01 Nisan: Sabah kahvaltının ardından havaalanına doğru yola cıktık. Bu güzel ülkeye bir kez daha gelinir. Hepimiz aynı fikirdeyiz. Schiphol havalimanında alışveriş yapıp, İstanbul'a geri dönüyoruz. Amsterdam için The End. Bir sonraki gezi notlarında buluşmak üzere...


Amsterdam Günlerimiz - I

30 Mart:

15:30 Onur air uçağı ile Amsterdam'a gitmek için AHL'de buluştuk arkadaşlarımıza. Check in de sıra bana geldiğinde hepimiz ufak bir şok yaşadık.
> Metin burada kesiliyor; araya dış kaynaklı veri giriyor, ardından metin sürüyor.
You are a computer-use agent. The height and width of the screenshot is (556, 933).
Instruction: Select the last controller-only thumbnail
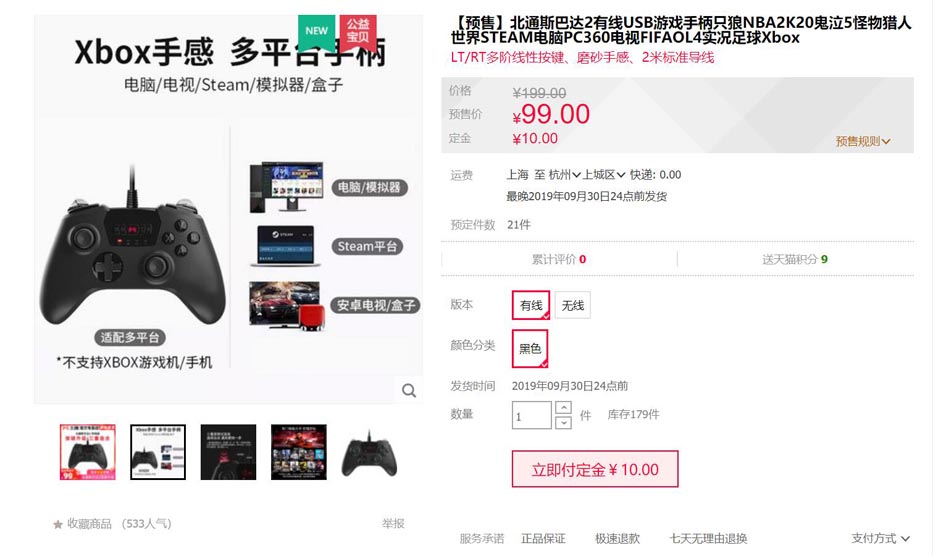click(369, 452)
Çelebi check in görevlisi, vizemin Almanya vizesi olduğunu ilk çıkışımın Almanya üzerinden olması gerektiğini bunun için de Amsterdam'a uçamayacağımı bildiriyor. Her ne kadar schengen için bunun bir zorunluluk olmadığını anlatmaya çalışsak ta görevi ikna olmadı. Tur rehberimiz de ikna etmeye çalıştı ama nafile. Yurtdışından yolcu geri gönderilirse yer hizmetlerine ceza geliyormuş sanıyorum. Bu nedenle bir sürü giriş çıkış yapmama rağmen az daha uçamıyordum. 45 dakika sonra beni uçağa almaya karar verdiler. Bu arada uçağın kalkmasına az bir süre kaldığı için arkadaşlarım beni bırakıp pasaport kontrolünden geçmişlerdi. Bir daha vizemi sadece aldığım ülkeden başlayarak kullanacağım. Yaşadığımız stres hepimize yetti. Az daha işgüzar bir görevli yüzünden seyahate katılamayacaktım.
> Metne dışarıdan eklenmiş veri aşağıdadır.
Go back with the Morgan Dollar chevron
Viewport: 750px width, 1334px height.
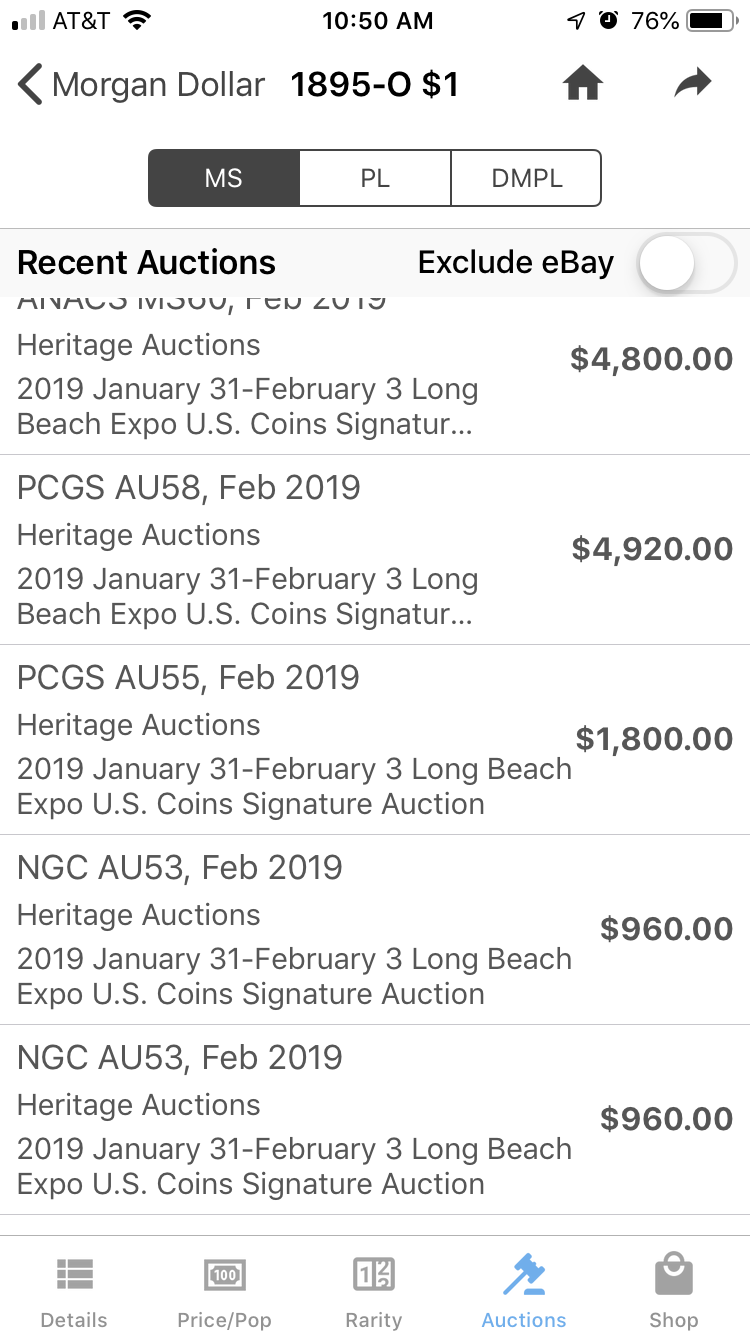(x=30, y=85)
İş bankası longue'da bir şeyler yemek üzere arkadaşımla buluştuk. İş bankası normal kredi kartı ile ücretsiz yemek yiyip, bir şeyler içebiliyorsunuz bu arada. Sadece Gold yada özel kartlar sanıyordum ama tüm kartlar içinmiş. 1 saat gecikme ile havalanıyoruz. Akşam 8 gibi Amsterdam Schiphol havalimanındayız. Hiç bir sorun yaşamadan Almanya vizem ile Hollanda'ya giriş yaptım. Tabi bu arada tüm turdakiler için de merak konusu olmuşum. Vizeden geçince ilk yorumlar geldi Almanya ya gitmenize gerek kalmadı diye:)
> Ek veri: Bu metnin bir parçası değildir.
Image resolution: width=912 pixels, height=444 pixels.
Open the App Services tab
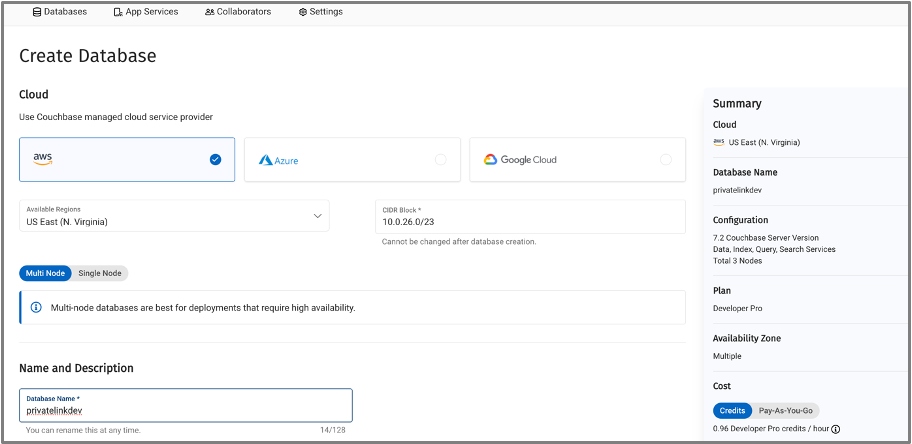point(146,12)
Bu geziye Tatilbitmesin.com ile çıkmıştık. Bu nedenle tur şirketinin rehberi eşliğinde otele varıyoruz. Otel nehir kıyısında, oda da geniş ve konforluydu. Rehberimizi bir güzellik yaparak şehre ineceğini, isteyenin katılabileceğini bildirdi. Saat 10:00 da lobide buluştuk. Amsterdam merkeze metro ile geçtik. Daha önce tüm seçeneklere baktığımız için 1 günlük GVB kart aldık. ve otobüs, metro, tramvayda geçerli seyahat kartımız oldu.


Saat 11:00 gibi Amsterdam merkezdeydik. Dam Meydanı, Red Light district derken kendimizi bambaşka bir dünya da bulduk. Red light district anlatmayla canlandırılacak gibi değil. İnsanın aklının ötesinde.. Camların önünde geçerken bikinili ve kıpırdayan kadınları görüp incelemek istiyorum ama göz göze gelmeye cesaret edemiyorum sadece ben değil, hiç birimiz! Casa Rossa'da ise bir tür sanatsal! faaliyet var saati 35 Euro seyircilerden de katılan oluyormuş. Mürsel girmek istedi ama biz ona eşlik edemeyince o da kaldı. Gece kendimizi bir steak house'a girerek ödüllendiriyoruz. Metro saat 12:00 a kadar çalıştığı için gece otobüsü ile otele saat 02:00 gibi atıyoruz. Ertesi gün ise erkenden yola çıkmak üzere sözleşiyoruz.